--- START OF Information provided ---

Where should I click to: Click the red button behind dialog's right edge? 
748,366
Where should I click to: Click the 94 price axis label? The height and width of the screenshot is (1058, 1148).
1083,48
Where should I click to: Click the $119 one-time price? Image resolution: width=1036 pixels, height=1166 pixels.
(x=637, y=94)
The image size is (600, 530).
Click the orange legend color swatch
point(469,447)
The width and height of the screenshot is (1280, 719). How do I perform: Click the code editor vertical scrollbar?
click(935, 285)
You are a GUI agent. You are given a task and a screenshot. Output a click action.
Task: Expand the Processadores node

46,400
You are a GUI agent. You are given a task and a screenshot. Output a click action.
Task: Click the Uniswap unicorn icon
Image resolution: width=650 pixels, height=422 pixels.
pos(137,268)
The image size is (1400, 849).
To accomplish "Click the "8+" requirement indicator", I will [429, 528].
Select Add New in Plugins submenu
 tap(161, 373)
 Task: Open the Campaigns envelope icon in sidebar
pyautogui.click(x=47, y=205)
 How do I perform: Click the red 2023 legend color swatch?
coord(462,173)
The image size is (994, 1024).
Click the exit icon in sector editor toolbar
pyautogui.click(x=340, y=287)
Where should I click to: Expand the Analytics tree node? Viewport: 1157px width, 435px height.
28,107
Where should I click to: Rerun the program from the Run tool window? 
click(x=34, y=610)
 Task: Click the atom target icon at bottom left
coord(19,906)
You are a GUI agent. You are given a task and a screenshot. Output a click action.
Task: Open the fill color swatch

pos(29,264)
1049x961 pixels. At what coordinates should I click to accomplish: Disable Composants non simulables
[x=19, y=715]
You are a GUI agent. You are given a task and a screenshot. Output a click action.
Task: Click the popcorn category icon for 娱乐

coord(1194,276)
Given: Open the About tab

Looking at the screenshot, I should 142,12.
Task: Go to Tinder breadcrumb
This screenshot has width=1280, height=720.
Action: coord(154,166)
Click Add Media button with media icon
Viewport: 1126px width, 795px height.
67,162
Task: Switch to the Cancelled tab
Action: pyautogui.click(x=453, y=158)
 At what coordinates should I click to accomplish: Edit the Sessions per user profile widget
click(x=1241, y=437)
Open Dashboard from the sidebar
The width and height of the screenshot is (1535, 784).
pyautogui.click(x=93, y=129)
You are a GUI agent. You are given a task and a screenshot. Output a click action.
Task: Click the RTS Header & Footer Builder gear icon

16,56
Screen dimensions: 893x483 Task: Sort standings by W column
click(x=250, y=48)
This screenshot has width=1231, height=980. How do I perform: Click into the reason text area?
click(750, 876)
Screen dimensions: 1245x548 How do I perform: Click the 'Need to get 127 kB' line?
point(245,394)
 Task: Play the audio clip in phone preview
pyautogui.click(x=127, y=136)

--- END OF Information provided ---

▶ What is required: Copy the rows above verbatim, from the line containing "The image size is (600, 530)." through the line containing "pyautogui.click(x=93, y=129)", including both of those lines.

▶ Completed task:
The image size is (600, 530).
Click the orange legend color swatch
point(469,447)
The width and height of the screenshot is (1280, 719). How do I perform: Click the code editor vertical scrollbar?
click(935, 285)
You are a GUI agent. You are given a task and a screenshot. Output a click action.
Task: Expand the Processadores node

46,400
You are a GUI agent. You are given a task and a screenshot. Output a click action.
Task: Click the Uniswap unicorn icon
Image resolution: width=650 pixels, height=422 pixels.
pos(137,268)
The image size is (1400, 849).
To accomplish "Click the "8+" requirement indicator", I will [429, 528].
Select Add New in Plugins submenu
 tap(161, 373)
 Task: Open the Campaigns envelope icon in sidebar
pyautogui.click(x=47, y=205)
 How do I perform: Click the red 2023 legend color swatch?
coord(462,173)
The image size is (994, 1024).
Click the exit icon in sector editor toolbar
pyautogui.click(x=340, y=287)
Where should I click to: Expand the Analytics tree node? Viewport: 1157px width, 435px height.
28,107
Where should I click to: Rerun the program from the Run tool window? 
click(x=34, y=610)
 Task: Click the atom target icon at bottom left
coord(19,906)
You are a GUI agent. You are given a task and a screenshot. Output a click action.
Task: Open the fill color swatch

pos(29,264)
1049x961 pixels. At what coordinates should I click to accomplish: Disable Composants non simulables
[x=19, y=715]
You are a GUI agent. You are given a task and a screenshot. Output a click action.
Task: Click the popcorn category icon for 娱乐

coord(1194,276)
Given: Open the About tab

Looking at the screenshot, I should 142,12.
Task: Go to Tinder breadcrumb
This screenshot has width=1280, height=720.
Action: coord(154,166)
Click Add Media button with media icon
Viewport: 1126px width, 795px height.
67,162
Task: Switch to the Cancelled tab
Action: pyautogui.click(x=453, y=158)
 At what coordinates should I click to accomplish: Edit the Sessions per user profile widget
click(x=1241, y=437)
Open Dashboard from the sidebar
The width and height of the screenshot is (1535, 784).
pyautogui.click(x=93, y=129)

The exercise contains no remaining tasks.